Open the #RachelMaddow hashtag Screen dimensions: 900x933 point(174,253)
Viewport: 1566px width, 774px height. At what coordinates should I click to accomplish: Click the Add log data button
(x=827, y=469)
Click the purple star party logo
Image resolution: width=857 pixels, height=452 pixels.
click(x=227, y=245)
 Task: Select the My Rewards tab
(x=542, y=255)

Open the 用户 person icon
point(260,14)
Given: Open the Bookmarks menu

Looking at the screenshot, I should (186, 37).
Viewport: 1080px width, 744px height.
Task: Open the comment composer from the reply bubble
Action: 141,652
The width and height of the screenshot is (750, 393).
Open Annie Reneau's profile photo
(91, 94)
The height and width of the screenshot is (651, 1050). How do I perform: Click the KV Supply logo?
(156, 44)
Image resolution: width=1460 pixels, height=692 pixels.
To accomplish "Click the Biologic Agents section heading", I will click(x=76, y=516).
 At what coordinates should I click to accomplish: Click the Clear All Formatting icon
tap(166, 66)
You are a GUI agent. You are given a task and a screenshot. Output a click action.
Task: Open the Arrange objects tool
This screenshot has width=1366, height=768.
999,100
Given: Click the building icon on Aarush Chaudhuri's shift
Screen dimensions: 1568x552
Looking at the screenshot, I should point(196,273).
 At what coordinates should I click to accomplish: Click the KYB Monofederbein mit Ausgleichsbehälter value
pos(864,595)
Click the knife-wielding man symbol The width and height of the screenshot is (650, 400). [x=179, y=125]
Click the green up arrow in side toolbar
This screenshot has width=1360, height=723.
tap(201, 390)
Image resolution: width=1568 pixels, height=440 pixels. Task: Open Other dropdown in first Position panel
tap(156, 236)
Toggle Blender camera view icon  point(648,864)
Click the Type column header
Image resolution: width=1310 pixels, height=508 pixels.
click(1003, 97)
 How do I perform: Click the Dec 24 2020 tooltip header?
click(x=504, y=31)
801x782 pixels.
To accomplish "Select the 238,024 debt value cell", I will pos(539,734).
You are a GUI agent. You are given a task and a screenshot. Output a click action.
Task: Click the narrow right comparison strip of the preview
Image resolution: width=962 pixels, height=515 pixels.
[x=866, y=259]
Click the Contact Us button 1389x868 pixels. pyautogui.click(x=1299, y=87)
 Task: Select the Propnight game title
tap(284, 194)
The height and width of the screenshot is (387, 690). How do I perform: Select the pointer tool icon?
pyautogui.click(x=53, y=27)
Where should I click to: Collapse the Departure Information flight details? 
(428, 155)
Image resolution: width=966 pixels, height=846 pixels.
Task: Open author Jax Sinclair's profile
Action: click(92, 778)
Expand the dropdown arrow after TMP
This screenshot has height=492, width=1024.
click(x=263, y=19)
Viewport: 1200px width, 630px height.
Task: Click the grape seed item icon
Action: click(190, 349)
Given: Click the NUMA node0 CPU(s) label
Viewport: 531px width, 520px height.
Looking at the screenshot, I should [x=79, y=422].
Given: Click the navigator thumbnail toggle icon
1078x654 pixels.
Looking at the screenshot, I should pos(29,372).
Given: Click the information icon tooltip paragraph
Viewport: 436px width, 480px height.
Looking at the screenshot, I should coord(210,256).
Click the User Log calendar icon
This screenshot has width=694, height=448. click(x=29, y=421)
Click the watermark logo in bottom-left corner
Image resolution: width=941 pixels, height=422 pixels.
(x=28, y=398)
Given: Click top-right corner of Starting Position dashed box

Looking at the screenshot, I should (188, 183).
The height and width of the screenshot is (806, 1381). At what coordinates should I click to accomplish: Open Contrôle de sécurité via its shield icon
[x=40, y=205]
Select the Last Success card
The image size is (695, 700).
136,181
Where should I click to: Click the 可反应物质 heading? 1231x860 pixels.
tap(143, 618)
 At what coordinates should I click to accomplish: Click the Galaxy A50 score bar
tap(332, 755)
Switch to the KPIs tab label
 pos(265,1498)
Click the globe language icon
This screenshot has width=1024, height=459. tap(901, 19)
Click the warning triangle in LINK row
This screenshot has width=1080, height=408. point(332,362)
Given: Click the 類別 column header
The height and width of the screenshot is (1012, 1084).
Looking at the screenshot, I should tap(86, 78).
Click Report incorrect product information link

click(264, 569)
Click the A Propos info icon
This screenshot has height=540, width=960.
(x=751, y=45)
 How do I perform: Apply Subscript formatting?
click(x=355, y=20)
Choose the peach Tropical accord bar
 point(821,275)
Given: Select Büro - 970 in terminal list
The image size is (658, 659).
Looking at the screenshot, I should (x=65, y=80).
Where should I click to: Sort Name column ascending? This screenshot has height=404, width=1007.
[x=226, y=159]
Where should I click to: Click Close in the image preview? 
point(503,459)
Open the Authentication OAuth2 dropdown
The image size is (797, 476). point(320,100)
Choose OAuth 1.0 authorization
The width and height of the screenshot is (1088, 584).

[TASK TO COMPLETE] Could you repeat exactly the lines in the listing above from the one with "Where should I click to: Click the" down to the one with "Choose OAuth 1.0 authorization"? Include both of those lines.

[EXPECTED OUTPUT]
Where should I click to: Click the 可反应物质 heading? 1231x860 pixels.
tap(143, 618)
 At what coordinates should I click to accomplish: Click the Galaxy A50 score bar
tap(332, 755)
Switch to the KPIs tab label
 pos(265,1498)
Click the globe language icon
This screenshot has width=1024, height=459. tap(901, 19)
Click the warning triangle in LINK row
This screenshot has width=1080, height=408. point(332,362)
Given: Click the 類別 column header
The height and width of the screenshot is (1012, 1084).
Looking at the screenshot, I should tap(86, 78).
Click Report incorrect product information link

click(264, 569)
Click the A Propos info icon
This screenshot has height=540, width=960.
(x=751, y=45)
 How do I perform: Apply Subscript formatting?
click(x=355, y=20)
Choose the peach Tropical accord bar
 point(821,275)
Given: Select Büro - 970 in terminal list
The image size is (658, 659).
Looking at the screenshot, I should (x=65, y=80).
Where should I click to: Sort Name column ascending? This screenshot has height=404, width=1007.
[x=226, y=159]
Where should I click to: Click Close in the image preview? 
point(503,459)
Open the Authentication OAuth2 dropdown
The image size is (797, 476). point(320,100)
Choose OAuth 1.0 authorization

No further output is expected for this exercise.